Well, long story short, he gave me THE tip, he knew “the place where women cook” and I was about 10-15km away from that place. So that was good and I thought as long as I have someone to ask, let me ask about the next thing on my list. Thank God I did that! If I should ever be able to find the celtic monument based on his idea, I just figured out that I wouldn’t be able to just continue on to Spain, as planned, but had to drive back a 4-5 hour drive into the area close to Toulouse. Because when I had prepared at home, translation of Paulo Coelho’s books had lost the letter “t” in Montsegur from Portuguese to English and so the Monsegur I was looking for next, was really Montsegur – and a long drive away.

I found the stone, the celtic monument and I drove over to Toulouse immediately from there, even when it was getting dark and started snowing.

But before all of that, I asked the man “please write me your name and address on this paper, so I can at least write you later and let you know what happened” – and he was happy to do so. When he had finished and gave me the paper, I saw what was written there, but time stopped and it became suddenly silent in my head. His name was “Jacques Camelot” – Jacques like James, like Way of St. James, Camelot like King Arthur’s Camelot, the very origin of the sword (it is a replica of King Arthur’s sword). I couldn’t think, I couldn’t move and when this long moment was over, I had some tears in my eyes, look at the old man and he was just smiling from his very vivid eyes. “It is for me”, was the only thing I could think and with goosebumps running down my back I said goodbye and left. Shortly thereafter I found the monument and left direction Toulouse. No sign of the doubts anymore. But speaking of signs, “Jacques Camelot” — really?
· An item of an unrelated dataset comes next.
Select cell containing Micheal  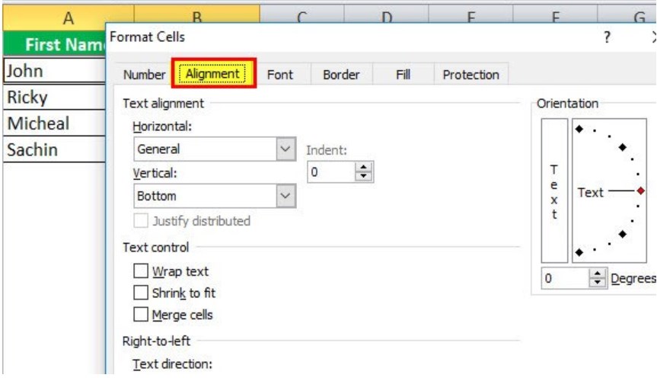click(x=55, y=123)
By the time I got close to the real Montsegur, it was already dark, after 9pm, and had started snowing. After I had passed the last village, there was only the uphill street and me, together with the darkness and so much snow falling that there seemed to be a grey wall in front of me. Nevertheless I continued driving up, noticing that the car didn’t always react exactly safe anymore, especially in curves. Then there came the mother of curves, a 90 degree left curve, with probably a good fall, if you missed it, where my car drifted and turned almost completely around. It had become so slippery, that I decided to leave the car parked in the corner of the curve, flashers on. And I continued to walk into the dark, without flashlight, and soon saw my flashers very far behind. I thought it couldn’t be that far anymore and any moment the old Cathar ruin would show up right in front of me. Good I didn’t know how far it still was. Suddenly I had this short flash of overwhelming fatigue. I stopped and listened into the dark.

“What do you want me to do?” I asked loud.

In that moment, I slipped, almost fell and only avoided that by grapping onto a tree on the street’s side. “Maybe it’s time to start looking for a place to stay for the night” I thought to myself and moments later the first car in about an hour appeared out of nowhere, driving back down the hill. So I decided to leave it at that and stay overnight somewhere – at whatever I could find at meanwhile after 10pm somewhere in the dark, way outside of Toulouse.

Early next morning, the way over to the Cathar ruins was a breeze, almost a reward. A beautiful day greeted me and from where I had parked the car at night, I could see it would have been a very long walk to even only get to the parking – because, what I hadn’t known, next surprise, I had to hike up for about 40 minutes to the top of mount Montsegur so as to be able to reach it and sit there. The feelings of satisfaction and joy once I was up there, alone, only with the sun as my companion, were immense and nourished me ever since and every time I go up that hill in my mind.